• _Work required_: Can you write out, word for word, the passage of the article on the College Democrats between "Sometime following the" and "page very often.", inclusive?

• _Excerpted text_:
+++

Milo Fitzgerald, Contributing Writer
In the wake of clashes with the administration this semester, the College Democrats have dissolved as a student organization, in protest of what one club member deemed as “censoring a club’s right to discuss a political topic.” This follows the series of Bangor Daily News (BDN) articles about the handling of sexual assault cases by UMF staff and administration.
Prior to the BDN articles published earlier this year, an individual messaged former Secretary Hope Lash, senior, on Facebook in what she said was an “extremely disrespectful” and “inappropriate” manner. Lash, at the time on a May 2018 travel course, had never spoken to the individual before and declined his advances, then blocked him on her personal Facebook account.
Sometime following the first BDN article, the individual reported to Student Senate that he was blocked from accessing the public College Democrats Facebook page. This accusation was not verified by the Senate before action was taken. In fact, it became clear that the individual was not blocked from the Facebook page, because he had sent messages to the page asking for meeting times. Because the College Democrats generally did not get much activity on the Facebook page, they were not checking the page very often.

+++

• _Given information_:

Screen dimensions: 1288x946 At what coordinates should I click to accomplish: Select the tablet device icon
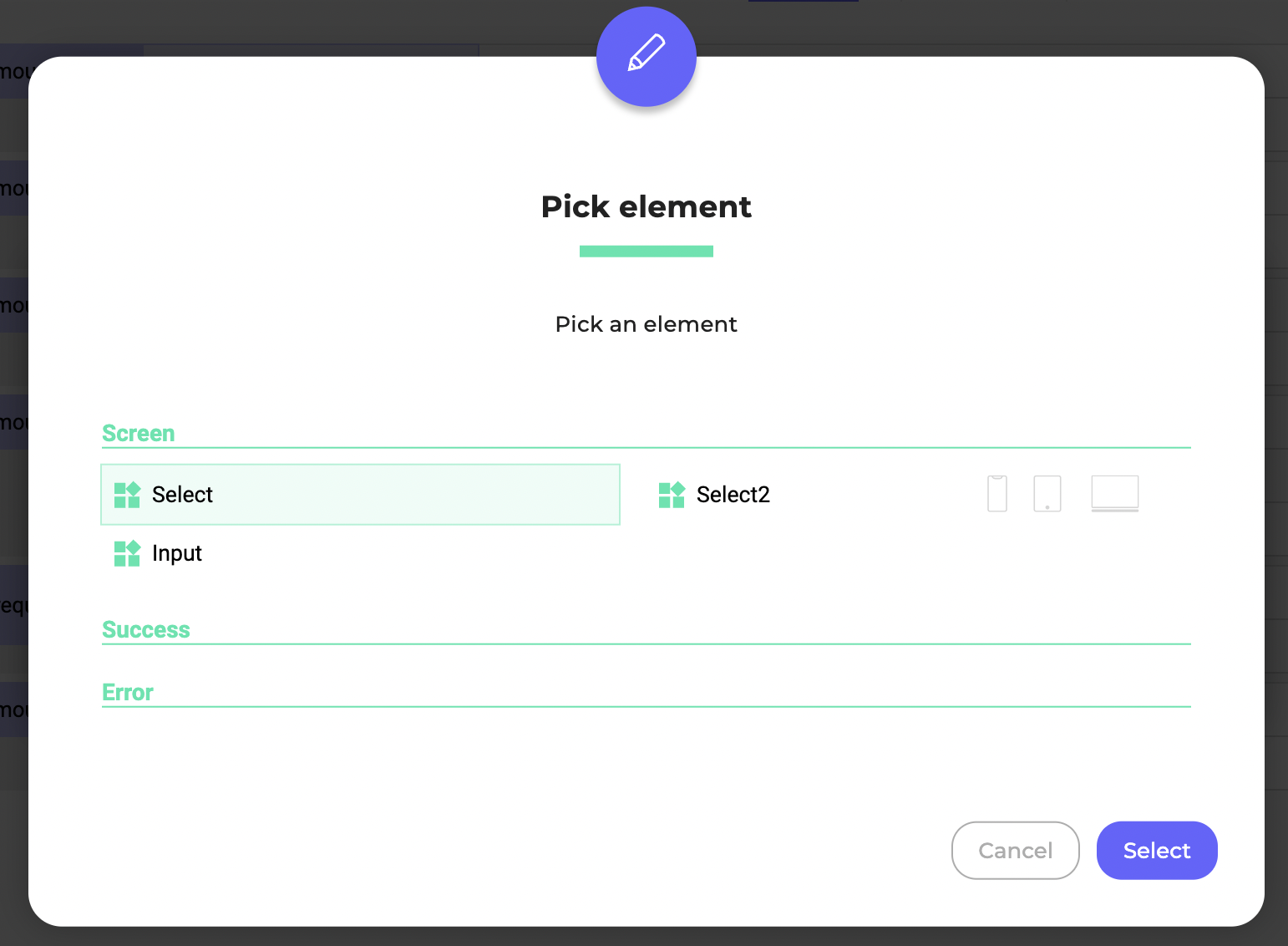tap(1047, 494)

+++

• _The response_:
Sometime following the first BDN article, the individual reported to Student Senate that he was blocked from accessing the public College Democrats Facebook page. This accusation was not verified by the Senate before action was taken. In fact, it became clear that the individual was not blocked from the Facebook page, because he had sent messages to the page asking for meeting times. Because the College Democrats generally did not get much activity on the Facebook page, they were not checking the page very often.